DATOS DE UN NUEVO ESTUDIO. Trabajo, estudio, hiperconexión y presión constante forman parte del escenario que atraviesa a muchos jóvenes. / PEXELS DATOS DE UN NUEVO ESTUDIO. Trabajo, estudio, hiperconexión y presión constante forman parte del escenario que atraviesa a muchos jóvenes. / PEXELS
Hace 17 Min

El cansancio constante, la sensación de no llegar a todo y la dificultad para desconectarse ya forman parte de la rutina de muchos jóvenes. Entre trabajo, estudio, redes sociales y exigencias diarias, la idea de “estar bien” también empezó a sentirse como otra obligación más.

En ese contexto, un dato compartido por Palmolive durante el lanzamiento de su campaña “Reset Natural” puso números a una sensación bastante extendida: el 40% de los jóvenes adultos asegura vivir con estrés o ansiedad permanente.

Además, el informe señaló que las mujeres son casi dos veces más propensas que los hombres a sufrir ansiedad.

El bienestar también empezó a generar presión

La campaña fue presentada en Argentina durante un evento realizado en Casa Futuro y giró alrededor de una idea que aparece cada vez más en conversaciones sobre salud mental: incluso el autocuidado puede transformarse en una exigencia.

Rutinas eternas de skincare, hábitos de productividad, ejercicios, meditaciones, alimentación saludable y agendas saturadas terminan generando una sensación de agotamiento difícil de cortar.

“Cada vez hay más recetas para sentirse bien, pero menos tiempo para cumplirlas”, explicó Belén Palat, Brand Manager de Palmolive, durante la presentación.

La ducha como pausa en medio del ruido

A partir de esa idea, la campaña propuso volver a hábitos simples y cotidianos. El eje principal fue resignificar la ducha como un momento de desconexión emocional.

El sonido del agua, las fragancias y las texturas aparecieron como pequeños estímulos capaces de ayudar a bajar el ritmo aunque sea por unos minutos.

Durante el evento hubo meditaciones guiadas, masajes sensoriales y experiencias enfocadas en relajación física y mental. También participó la empresaria y speaker Patricia Jebsen, que habló sobre burnout, ansiedad y las presiones que atraviesan muchas mujeres jóvenes en el trabajo y la vida cotidiana.

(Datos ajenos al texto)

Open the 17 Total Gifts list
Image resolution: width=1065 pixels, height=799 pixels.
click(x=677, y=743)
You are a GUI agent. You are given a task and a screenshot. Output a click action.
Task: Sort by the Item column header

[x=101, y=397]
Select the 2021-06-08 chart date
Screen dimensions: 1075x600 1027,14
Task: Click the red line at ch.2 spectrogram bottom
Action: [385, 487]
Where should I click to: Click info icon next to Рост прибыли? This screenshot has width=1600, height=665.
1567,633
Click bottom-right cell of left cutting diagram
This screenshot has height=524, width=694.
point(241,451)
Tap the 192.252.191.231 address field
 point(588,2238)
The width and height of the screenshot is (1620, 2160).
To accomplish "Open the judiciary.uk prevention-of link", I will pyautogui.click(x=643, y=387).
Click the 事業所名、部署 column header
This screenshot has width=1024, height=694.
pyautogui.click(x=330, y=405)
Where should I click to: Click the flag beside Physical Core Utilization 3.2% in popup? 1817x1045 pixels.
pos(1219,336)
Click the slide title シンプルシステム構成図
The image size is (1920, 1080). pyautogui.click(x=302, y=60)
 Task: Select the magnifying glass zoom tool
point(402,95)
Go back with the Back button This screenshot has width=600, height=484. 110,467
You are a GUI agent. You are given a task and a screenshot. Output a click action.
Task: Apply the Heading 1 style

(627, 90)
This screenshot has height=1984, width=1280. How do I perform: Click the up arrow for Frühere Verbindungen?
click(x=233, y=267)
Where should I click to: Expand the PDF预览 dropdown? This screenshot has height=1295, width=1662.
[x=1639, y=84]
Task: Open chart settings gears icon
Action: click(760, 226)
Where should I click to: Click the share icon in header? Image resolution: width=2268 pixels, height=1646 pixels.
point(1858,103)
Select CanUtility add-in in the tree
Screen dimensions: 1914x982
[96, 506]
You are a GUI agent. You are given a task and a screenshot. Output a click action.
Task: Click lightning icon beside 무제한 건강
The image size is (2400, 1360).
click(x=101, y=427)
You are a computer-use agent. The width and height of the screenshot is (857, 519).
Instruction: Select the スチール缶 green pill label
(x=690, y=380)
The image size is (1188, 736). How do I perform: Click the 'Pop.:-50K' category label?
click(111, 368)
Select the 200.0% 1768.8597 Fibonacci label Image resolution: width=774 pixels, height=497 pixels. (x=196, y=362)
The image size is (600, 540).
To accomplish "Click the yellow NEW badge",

Una generación atravesada por el agotamiento

La conversación sobre salud mental dejó de estar solamente ligada a momentos extremos. Hoy aparece en cuestiones mucho más cotidianas: revisar el celular todo el tiempo, sentir culpa por descansar o vivir con la sensación de tener que aprovechar cada minuto.

El estrés permanente, la hiperproductividad y el agotamiento emocional forman parte de temas cada vez más presentes entre jóvenes adultos.

En ese escenario, empiezan a ganar lugar ideas más simples de autocuidado: pausas cortas, menos presión y momentos pequeños para desconectarse aunque sea un rato del ruido de todos los días.